Evolution of cross-sectional area (CSA) and normalized average pixel value (APV) of pretreated biomass beds by feedstock and method of pretreatment. APV of the biomass bed is temporally normalised by that of the cell void space. Samples were pyrolysed by a 3 L min−1 stream of pre-heated argon at a rate of 6 °C min−1, followed by a 30-min hold time at peak temperature. Vertical lines indicate the start and end of the 30-min hold time (450 °C for all samples). (a) CSA. (b) d(CSA)/dt. (c) APV. (d) d(APV)/dt.

In greater detail, bed CSA of untreated almond shells was shown to decrease substantially more than that of untreated walnut shells when pyrolysed at peak temperatures of 250 and 350 °C (see Fig. 2a). The same was shown to be true of treated nut shells pyrolysed at a peak temperature of 450 °C (see Fig. 3a). Untreated shells pyrolysed at a peak temperature of 450 °C are not included here simply because they were scanned only at a higher magnification, which prevented analysis of the full biomass bed. Shells which were pretreated with NaOH prior to pyrolysis shrank at a lower temperature than did those soaked only in water for both feedstocks considered. However, pretreatment method did not affect the overall magnitude of bed shrinkage, which was instead determined by feedstock, as in untreated shells (see Fig. 3a).
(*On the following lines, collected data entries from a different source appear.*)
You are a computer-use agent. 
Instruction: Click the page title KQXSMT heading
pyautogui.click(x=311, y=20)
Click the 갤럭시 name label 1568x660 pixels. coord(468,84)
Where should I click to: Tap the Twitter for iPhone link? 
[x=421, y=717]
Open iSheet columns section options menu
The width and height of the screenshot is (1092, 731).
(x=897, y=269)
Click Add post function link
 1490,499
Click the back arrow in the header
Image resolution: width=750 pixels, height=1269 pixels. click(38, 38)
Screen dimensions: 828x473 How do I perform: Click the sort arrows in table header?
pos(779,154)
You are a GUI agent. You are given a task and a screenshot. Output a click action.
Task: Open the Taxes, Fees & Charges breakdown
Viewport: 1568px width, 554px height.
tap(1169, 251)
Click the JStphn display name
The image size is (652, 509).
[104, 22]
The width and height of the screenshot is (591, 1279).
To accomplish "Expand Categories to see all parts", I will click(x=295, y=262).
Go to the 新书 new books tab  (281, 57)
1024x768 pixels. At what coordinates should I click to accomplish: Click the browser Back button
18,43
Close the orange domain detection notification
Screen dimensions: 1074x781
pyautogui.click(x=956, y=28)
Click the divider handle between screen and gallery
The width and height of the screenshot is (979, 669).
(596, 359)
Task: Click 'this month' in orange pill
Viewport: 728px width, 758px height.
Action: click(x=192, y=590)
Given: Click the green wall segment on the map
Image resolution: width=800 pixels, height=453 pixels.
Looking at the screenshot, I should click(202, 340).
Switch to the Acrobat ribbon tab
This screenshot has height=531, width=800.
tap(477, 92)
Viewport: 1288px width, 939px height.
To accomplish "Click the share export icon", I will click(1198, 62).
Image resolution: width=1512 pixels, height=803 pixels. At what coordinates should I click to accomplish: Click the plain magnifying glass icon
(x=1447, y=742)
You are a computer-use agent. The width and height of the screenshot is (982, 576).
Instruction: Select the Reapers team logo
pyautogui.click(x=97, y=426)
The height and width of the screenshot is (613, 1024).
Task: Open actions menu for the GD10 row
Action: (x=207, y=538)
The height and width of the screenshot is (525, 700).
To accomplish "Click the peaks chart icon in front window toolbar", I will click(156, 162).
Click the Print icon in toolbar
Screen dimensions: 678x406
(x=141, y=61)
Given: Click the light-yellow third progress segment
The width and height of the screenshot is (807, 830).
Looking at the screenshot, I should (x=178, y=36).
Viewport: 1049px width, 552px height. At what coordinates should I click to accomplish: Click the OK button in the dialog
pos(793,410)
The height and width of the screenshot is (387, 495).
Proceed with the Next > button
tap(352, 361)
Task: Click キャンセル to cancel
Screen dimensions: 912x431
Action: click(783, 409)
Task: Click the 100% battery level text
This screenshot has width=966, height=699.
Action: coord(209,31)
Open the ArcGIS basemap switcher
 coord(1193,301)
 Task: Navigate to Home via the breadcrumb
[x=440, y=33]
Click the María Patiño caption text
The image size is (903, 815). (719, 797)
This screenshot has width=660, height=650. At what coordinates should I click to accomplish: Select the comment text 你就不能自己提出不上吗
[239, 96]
In considering the derivative plots (Figs. 2b and 3b), note that greater peak intensity indicates a faster rate of change, while greater peak width indicates more sustained change. Figure 2b shows that the rate of bed CSA change of untreated nut shells consists of two distinct regimes for both feedstocks, changing from a slower to a faster rate around 320–325 °C. The maximum rate of bed shrinkage of these samples occurred during the 30-min hold at peak temperature (350 °C). This same rate-duality was not consistently observed in treated shells (see Fig. 3b), for which the rate of bed shrinkage was found to peak between 373 and 381 °C for NaOH-soaked samples and between 404 and 418 °C for water-soaked samples. This difference in peak morphology could be due to the absence of lignin in the NaOH-soaked samples, or to their greater initial porosity, but in this case, two regimes would still be expected from water-soaked samples, which are not clearly observed. This suggests the effect could be related to the role of inorganics in biomass pyrolysis, since both pretreatments involve washing away external inorganic compounds with water. The onset of bed shrinkage was observed to occur between approximately 250 and 300 °C for all samples.

During pyrolysis to a peak temperature of 350 °C, normalised APV was shown to increase for walnut shells, but to decrease for almond shells (see Fig. 2c). The same was shown to be true of water-soaked shells pyrolysed at a peak temperature of 450 °C, but not of NaOH-soaked shells, for which normalised APV decreases similarly for both feedstocks (see Fig. 3c). Despite their opposite trends, the peak rates of normalised APV change for untreated and water-soaked almond and walnut shells appear to occur at similar temperatures, similar to their maximum rates of bed shrinkage (see Figs. 2d and 3d). Comparing Figs. 2b and 3b to Figs. 2d and 3d shows that the range of temperatures over which the majority of change in the two metrics considered occurs is similar among all samples. The samples that increase in normalised APV while decreasing in bed CSA are a good indication that bulk particle shrinkage and porosity gain occur concurrently during pyrolysis, a fact that is not captured by either conventional method of modelling particle shrinkage.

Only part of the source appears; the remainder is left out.